Кстати - о Кошках-мышках

Прочитав этот рассказ, какая-то ясновельможная и милая пани написала мне письмо, которое аж кипело от возмущения:
«Я уже давно слежу за вами. А точнее – за тем чтО вы напачкали на этом сайте. То вы позволили себе обнародовать какой-то там «Сто первый километр», не стыдясь уважаемой публики, то – какой ужас! – выпустили на табло сайта вот этих «Кошек-мышек».
Вы, вижу, Бога не боитесь. Ваш Миров – такая мерзость, такой отвратительный, так изобретателен на пытки, что ему позавидовал бы надсмотрщик в Бухенвальде. Почти все другие персонажи, даже кот, соревнуются с Мировым в жестокости. А некоторые: Айя и Тая – в аморальности.
Вам что – не дают покоя лавры тех многочисленных телевизионных ужасов? Люди уже, пресытившись, отворачиваются от них. А вы даже аплодисменты не сорвёте.

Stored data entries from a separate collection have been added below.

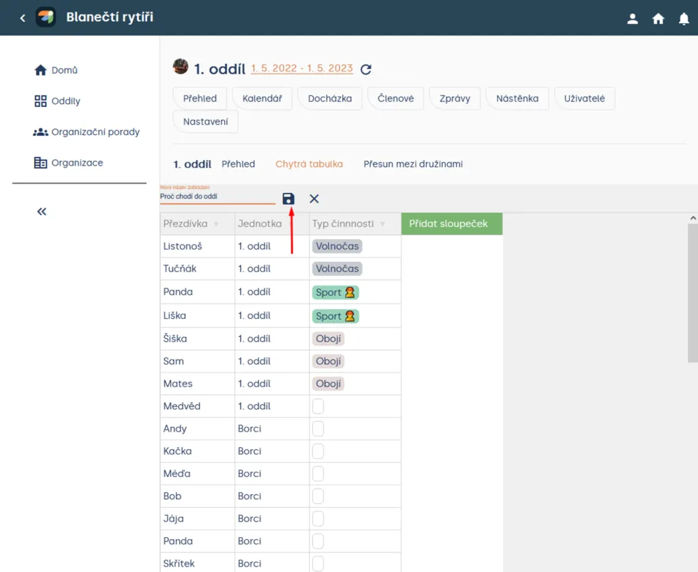Open the Typ činnosti column dropdown arrow
This screenshot has height=572, width=698.
(x=382, y=224)
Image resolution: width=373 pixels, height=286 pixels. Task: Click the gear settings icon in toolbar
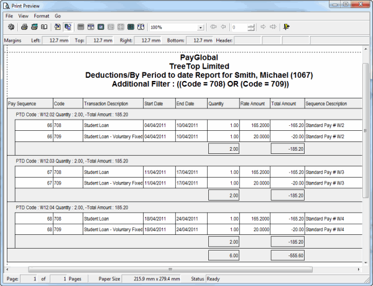(x=11, y=27)
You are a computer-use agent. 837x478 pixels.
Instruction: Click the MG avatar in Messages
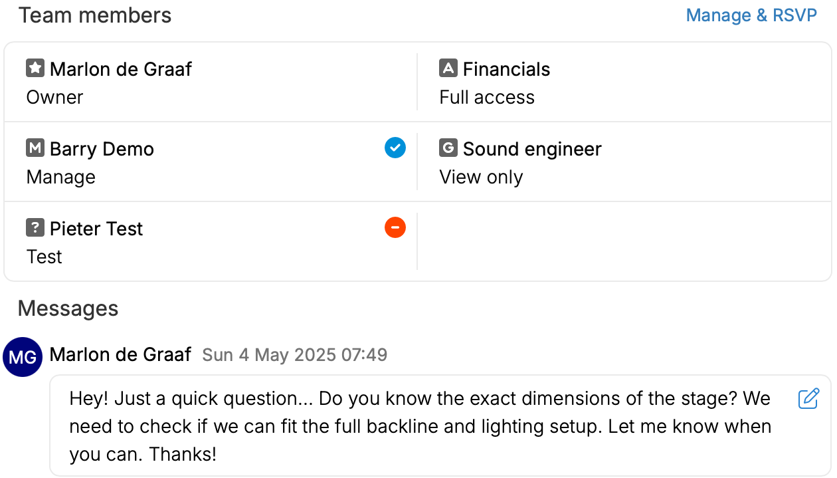(x=24, y=357)
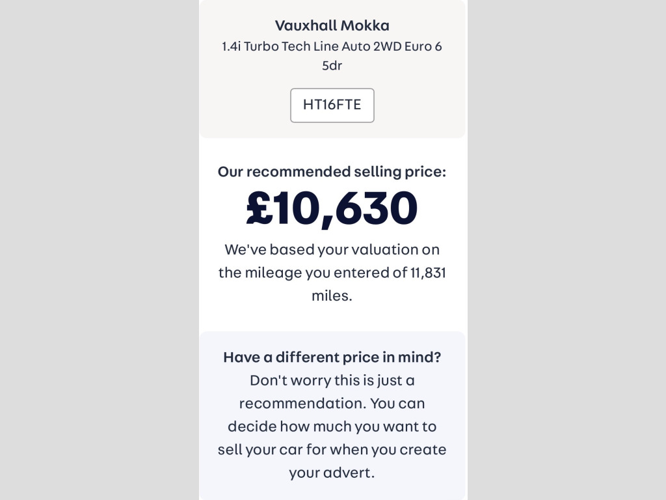Click the sell your car for when line
This screenshot has height=500, width=666.
[332, 450]
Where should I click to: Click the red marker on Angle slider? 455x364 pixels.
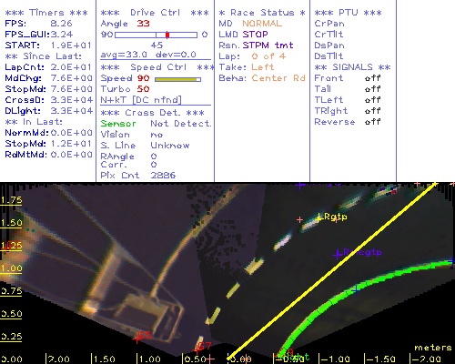[167, 35]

Одно меня обрадовало: что Миров – то плод вашего болезненного воображения. И не более.
С неуважением – …»
Имя и фамилию этой пани заменяю тремя точками: не дай Боже – ещё и овацию сорвёт своей инвективой. Однако тон письма и те обвинения в мой адрес, которые содержатся в нём, обязывают дать ответ этой милой пани. Полагаю, он заинтересует всех, кто читал рассказ «Кошки-мышки».
Прежде всего – в отношении аморальности. Только младенцы и святые аморальны. Первые – потому, что не успели усвоить никакой морали. Вторые – потому, что место морали заняла вера. В «Кошках-мышках» ни первых ни вторых нет. А присутствующие здесь и, тем более, действующие – все моральны. На свой лад. Даже Рекс. Даже Капитан.

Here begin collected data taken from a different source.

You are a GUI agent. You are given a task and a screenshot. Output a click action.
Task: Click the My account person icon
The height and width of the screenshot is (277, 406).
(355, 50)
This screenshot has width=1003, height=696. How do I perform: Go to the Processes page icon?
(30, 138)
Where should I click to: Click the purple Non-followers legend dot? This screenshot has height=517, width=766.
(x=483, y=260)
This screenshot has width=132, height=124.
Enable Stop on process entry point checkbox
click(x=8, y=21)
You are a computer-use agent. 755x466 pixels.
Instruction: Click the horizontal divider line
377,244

Что же касается майора Мирова, то он не мой. Я только издатель рассказа, о чём писал во вступительном слове к «Сто первому километру». Майор – и не творение автора рассказа, он – продукт того строя, который и поныне икается нам в различных органах, то есть во власти и управлении. Миров, он – диаволов, ибо «кто кем побеждён, тот тому и раб» (2 Пет 2:19).
Разделяю возмущение многоуважаемой пани и даже – её отвращение эта реакция свидетельствует о том, что автор рассказа достиг эстетической цели, стоявшей перед ним во время написания. Рассказ не для расчувствованных, не для слабых сердцем, но для сильных духом, с чувствительными сердцами.
Автор не зарится на лавры, а взывает к совести. Что же касается предпочтений, то кому – Шаламов, а кому – какой-нибудь Киркоров.
Такое впечатление, что автор сам себя сознательно ограничивает. Такое впечатление, что образ многоуважаемой пани предостерегал его от демонстрации свинцовой мерзости (М. Горький) советского бытия.
Милая Вы наша, расчувствованная, прошу Вас закрыть глаза на то, чтО я (не автор) покажу сейчас не Вам – другим людям, впечатлительным, но однако стойким. Мне пришлось видеть – лучше бы такое не видеть и совсем было бы хорошо, если б такого вовсе не было: зэк, доведённый до отчаянья непосильным трудом и принуждением к сверхурочной работе, подошёл к циркулярке (она бешено вращалась), согнул левую руку, правой сжал запястье и – под диск. И отсечённую – в морду начальнику:
– На, подавись! А я – на санчасть… – И потерял сознание.
Если мне не изменяет память, кажется сам Александр Исаевич говорил, что на территории ГУЛАГа могло бы разместится пять Львов Толстых и сотня Солженицыных. От себя прибавлю: ещё и для этого рассказика – «Кошки-мышки» – место нашлось бы.